Estados Unidos se ha convertido en el espejo de lo que viviremos aquí si la ultraderecha llega al gobierno: el FBI entrando en la casa de un periodista por publicar información clasificada y los agentes del ICE agrediendo, secuestrando y asesinando a plena luz del día, por nombrar sólo dos de las últimas expresiones de la autocracia que se asienta en la Casa Blanca. Y las valerosas protestas del pueblo iraní, que solo pueden despertar nuestra admiración, nos recuerdan a lo que nos podemos ver abocados si, desde todos los ámbitos, no somos capaces de construir un bloque democrático. 

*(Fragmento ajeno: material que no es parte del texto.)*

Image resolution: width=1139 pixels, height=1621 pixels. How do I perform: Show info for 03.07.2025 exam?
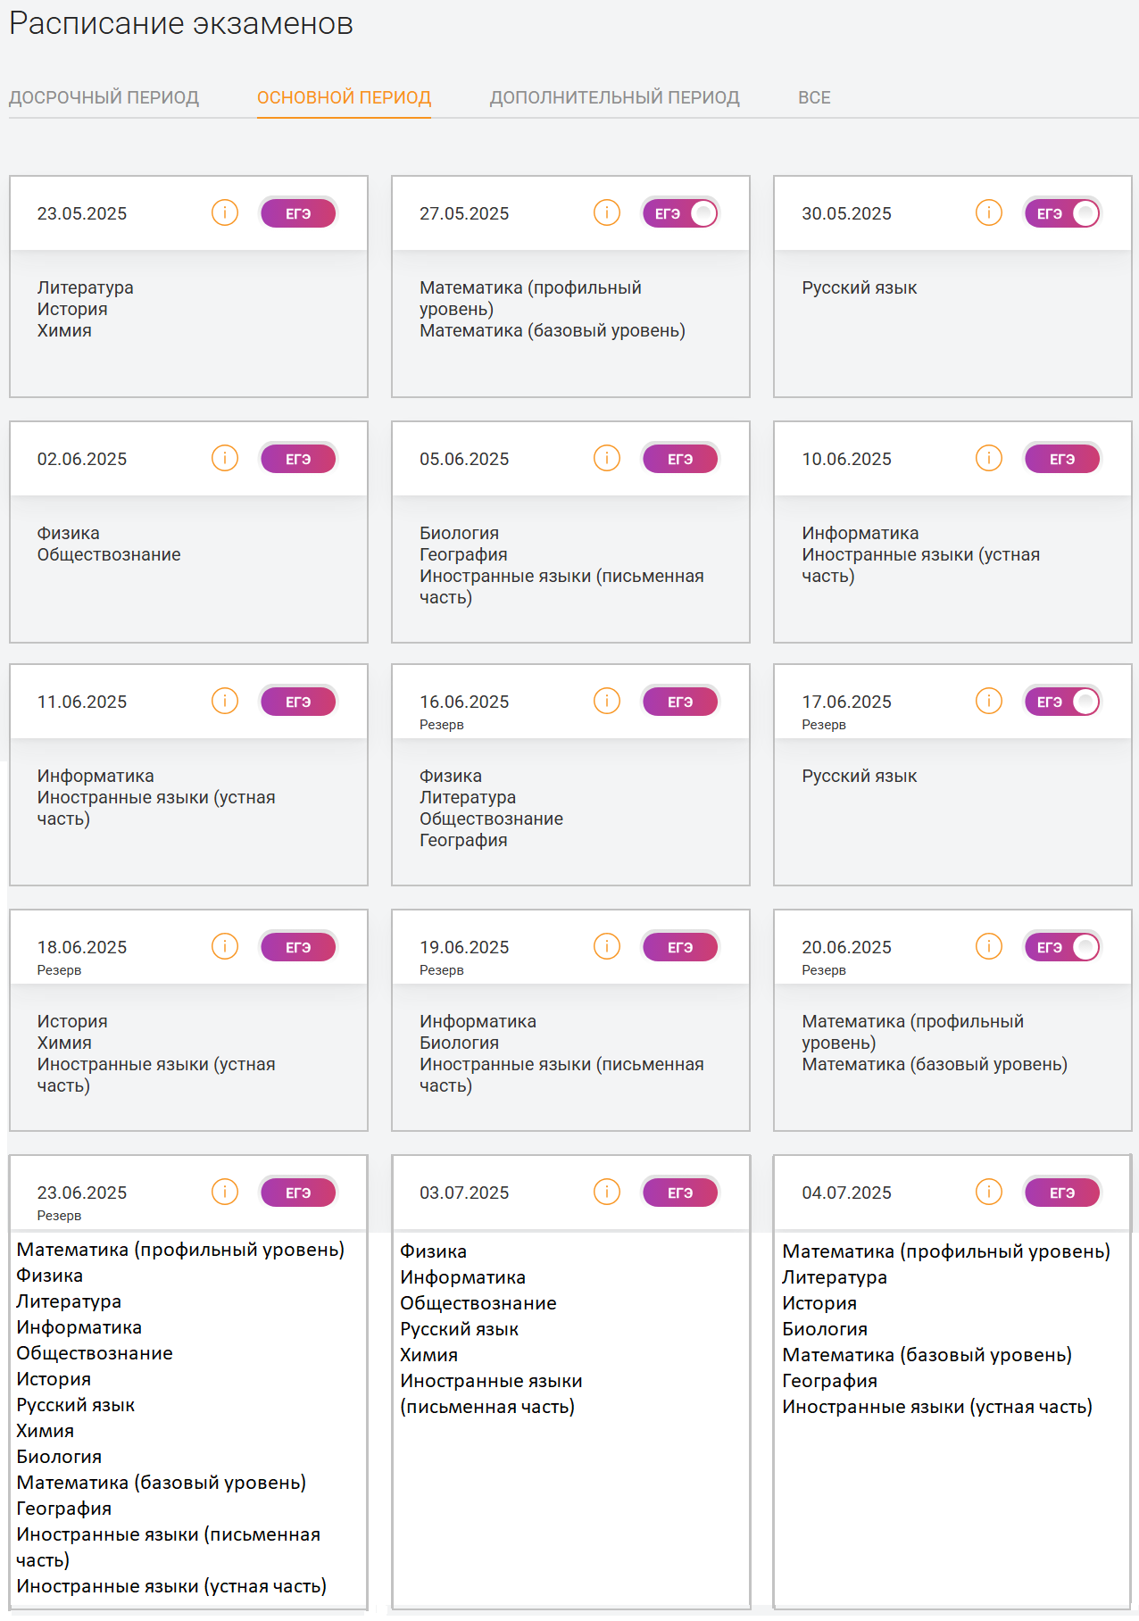(x=607, y=1193)
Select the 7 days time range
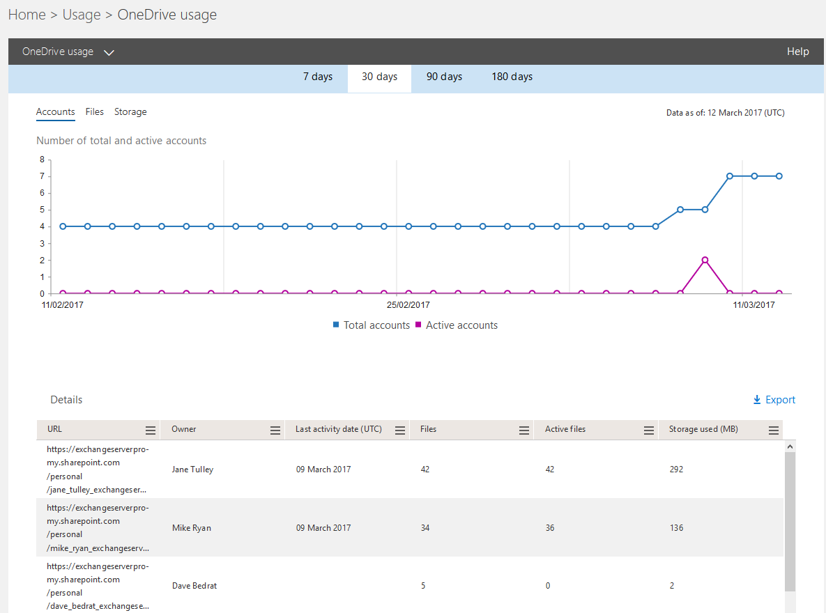 point(318,77)
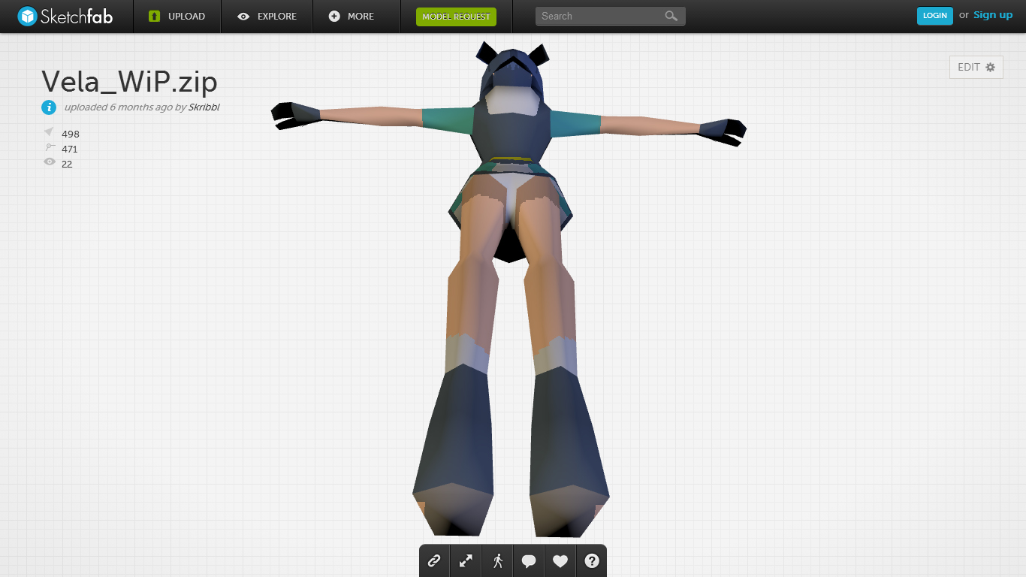1026x577 pixels.
Task: Expand the More menu
Action: coord(352,17)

No es una exageración. Como no lo fue cuando en los años 90 y primeros 2000, antes de ser asesinados, numerosos periodistas e intelectuales rusas y rusos alertaron de la amenaza que suponía Putin para la incipiente democracia rusa. Como no lo es en Estados Unidos, donde las voces más lúcidas y sosegadas advierten del peligro de una guerra civil. Y como no lo es en Europa, donde la parálisis de sus dirigentes está enterrando el proyecto de cooperación y convivencia que nos podría ayudar a protegernos de la ola nacionalista de extrema derecha que ya define nuestra era, como bien explica Steven Forti

Defender el derecho del pueblo iraní a acabar con el régimen de los ayatolás es un deber de quienes creemos en el derecho de todas las personas a vivir en paz, democracia y libertad. Alcemos la voz para que cuando los criminales restablezcan las comunicaciones, los supervivientes que buscan a sus desaparecidos y velan a sus muertos, sepan que somos muchas, la mayoría de las personas, las que exigimos a nuestras instituciones que no vuelvan a hacer dejación de funciones, que no les vuelvan a dejar solos.